I have a simple API stream generator in FastAPI that streams audio chunks (i.e., wav) on the fly due to the expensive processing of the whole data. However, the audio doesn't start right away unless some larger chunks (i.e., more than 5-10s) are streamed or the connection is closed by stopping the server.
<audio
ref={audioRef}
controls={true}
autoPlay={true}
onCanPlayThrough={() => {
console.log("Can play through.");
setIsLoaded(true);
}}
onError={(err) => {
console.log("Error loading.");
console.error(err);
}}
onLoadedData={(event) => {
console.log("Loaded data.");
console.log(event);
}}
onLoadedMetadata={(event) => {
console.log("Loaded metadata.");
console.log(event);
}}
onWaiting={(event) => {
console.log("Audio is waiting for more data.");
console.log(event);
}}
>
<source id="source" src="/audio" type="audio/wav"/>
Your browser does not support the audio element.
</audio>
This is the response, when first chunk is yielded:
HTTP/1.1 200 OK
X-Powered-By: Express
Access-Control-Allow-Origin: *
Access-Control-Allow-Methods: *
Access-Control-Allow-Headers: *
date: Fri, 05 Jan 2024 20:04:48 GMT
server: uvicorn
content-type: audio/wave
connection: close
transfer-encoding: chunked
Moreover, there is no event fired from the tag's HTMLMediaElement unless as described above some larger chunks are streamed or the connection is closed by stopping the server, and the actual playback starts only then.
Also tested with:
curl -m 15 -o output.wav http://localhost:5000/audio
that works as expected.
Are there any limitations to regarding how much buffering is required until autoPlay kicks in, or is there something specific that needs to be done? The chunks streamed are 3-4s long, and of course the first frame contains the metadata for decoding. I would like instant flushing of the first chunk and immediate playback. However, that's not the case somehow, and I probably will have to rely on some lower-level interface to manually play each chunk as they come for a fully real-time playback of contiguous audio data.

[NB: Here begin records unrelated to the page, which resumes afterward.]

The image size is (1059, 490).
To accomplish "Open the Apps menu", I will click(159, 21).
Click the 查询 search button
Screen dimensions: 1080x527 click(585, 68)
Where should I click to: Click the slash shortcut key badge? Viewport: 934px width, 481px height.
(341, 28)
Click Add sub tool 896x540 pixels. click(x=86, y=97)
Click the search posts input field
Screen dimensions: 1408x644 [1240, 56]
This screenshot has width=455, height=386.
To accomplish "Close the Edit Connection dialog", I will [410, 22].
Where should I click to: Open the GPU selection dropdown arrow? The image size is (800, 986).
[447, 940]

Yeah, the browser is going to buffer until it's confident it can play the stream without dropouts. This might be a bit dated, but in Chromium there is/used to be:
Fixed-Size Buffer for Sniffing -- Until like ~8 KB of data was sent, the browser wouldn't even try to decode because it needed to 'sniff' the type, and some data was needed for that. Obviously if you're using straight PCM you'll fill that buffer quickly, but there is potentially another problem here in that the browser doesn't know the codec you're sending. WAVE files can contain a number of codecs. Even though it's almost always LPCM, it could be something else, so maybe you're hitting an issue with that.

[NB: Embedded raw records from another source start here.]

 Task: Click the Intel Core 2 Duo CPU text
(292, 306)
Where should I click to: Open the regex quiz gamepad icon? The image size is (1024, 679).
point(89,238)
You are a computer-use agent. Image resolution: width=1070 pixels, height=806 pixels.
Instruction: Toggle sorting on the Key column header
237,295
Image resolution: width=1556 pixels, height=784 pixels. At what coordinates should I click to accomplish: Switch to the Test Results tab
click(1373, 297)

'Network' Buffering -- This is the more practical buffer, to ensure a smooth stream. The faster you fill this buffer, the sooner your playback will begin. If on connect, your server sits around and doesn't send any data right away, then the browser might think it needs to buffer longer. You mention that you're doing things in 3-4 second chunks... that's actually probably your issue. If you send a few seconds, but then stop sending data until another 3-4 seconds, the browser doesn't know it can expect that data until it receives it.

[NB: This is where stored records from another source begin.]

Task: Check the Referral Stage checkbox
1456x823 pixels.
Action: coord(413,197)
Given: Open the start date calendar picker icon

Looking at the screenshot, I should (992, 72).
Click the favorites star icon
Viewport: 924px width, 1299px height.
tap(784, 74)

You should pre-buffer where possible and flush that data to the client immediately upon connect, and keep sending it data as you get it, in a streaming fashion, rather than in chunks. You can always lower the latency from the prebuffering later on by increasing the playback rate by a fraction until the live play head catches up to the buffered data. Just note that the browser is buffering for a reason... and you don't want to break the users on high latency connections, so don't push it too far.
and I probably will have to rely on some lower-level interface to manually play each chunk as they come for a fully real-time playback of contiguous audio data
Nah, the browser essentially does this for you. In any case, you definitely do not want to try to play chunks one-by-one manually. You'll never get them aligned. They minimally need to be buffered and played as one big stream. Even if you could align them, you'll have power saving devices kick in and drop your playback because nothing was playing for a bit here and there. Worst case scenario, you can use MediaSource Extensions (with some codecs/containers) to get more control, but you don't really need that here for your use case.